═══ Data supplied ═══

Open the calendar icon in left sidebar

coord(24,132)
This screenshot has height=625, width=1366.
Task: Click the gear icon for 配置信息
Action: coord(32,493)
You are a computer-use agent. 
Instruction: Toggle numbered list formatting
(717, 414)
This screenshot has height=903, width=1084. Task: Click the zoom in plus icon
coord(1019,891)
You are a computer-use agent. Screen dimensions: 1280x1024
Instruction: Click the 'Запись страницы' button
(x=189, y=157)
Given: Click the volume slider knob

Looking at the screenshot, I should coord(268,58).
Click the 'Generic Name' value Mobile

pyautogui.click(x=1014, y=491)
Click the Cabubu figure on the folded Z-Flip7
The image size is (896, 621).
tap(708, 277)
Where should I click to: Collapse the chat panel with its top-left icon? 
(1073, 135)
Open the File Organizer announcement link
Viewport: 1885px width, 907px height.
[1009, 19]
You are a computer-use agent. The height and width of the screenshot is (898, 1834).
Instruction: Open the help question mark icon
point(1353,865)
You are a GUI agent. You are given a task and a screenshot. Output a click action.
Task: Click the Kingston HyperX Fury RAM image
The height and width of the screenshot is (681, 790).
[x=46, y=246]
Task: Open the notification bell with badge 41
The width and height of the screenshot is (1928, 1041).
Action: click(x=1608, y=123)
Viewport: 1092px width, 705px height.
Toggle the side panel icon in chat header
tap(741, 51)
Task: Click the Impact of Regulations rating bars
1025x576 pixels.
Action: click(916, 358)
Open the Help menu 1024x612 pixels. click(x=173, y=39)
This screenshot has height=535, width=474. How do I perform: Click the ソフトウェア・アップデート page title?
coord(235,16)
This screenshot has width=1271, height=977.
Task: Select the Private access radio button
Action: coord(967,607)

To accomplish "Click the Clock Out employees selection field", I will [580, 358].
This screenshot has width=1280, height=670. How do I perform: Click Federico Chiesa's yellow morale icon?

═══

* Exercise prompt *
Will you return exactly the lines above from the one with "Instruction: Open the help question mark icon" down to the one with "Open the Help menu", counting both as part of the range?

* Written answer *
Instruction: Open the help question mark icon
point(1353,865)
You are a GUI agent. You are given a task and a screenshot. Output a click action.
Task: Click the Kingston HyperX Fury RAM image
The height and width of the screenshot is (681, 790).
[x=46, y=246]
Task: Open the notification bell with badge 41
The width and height of the screenshot is (1928, 1041).
Action: click(x=1608, y=123)
Viewport: 1092px width, 705px height.
Toggle the side panel icon in chat header
tap(741, 51)
Task: Click the Impact of Regulations rating bars
1025x576 pixels.
Action: click(916, 358)
Open the Help menu 1024x612 pixels. click(x=173, y=39)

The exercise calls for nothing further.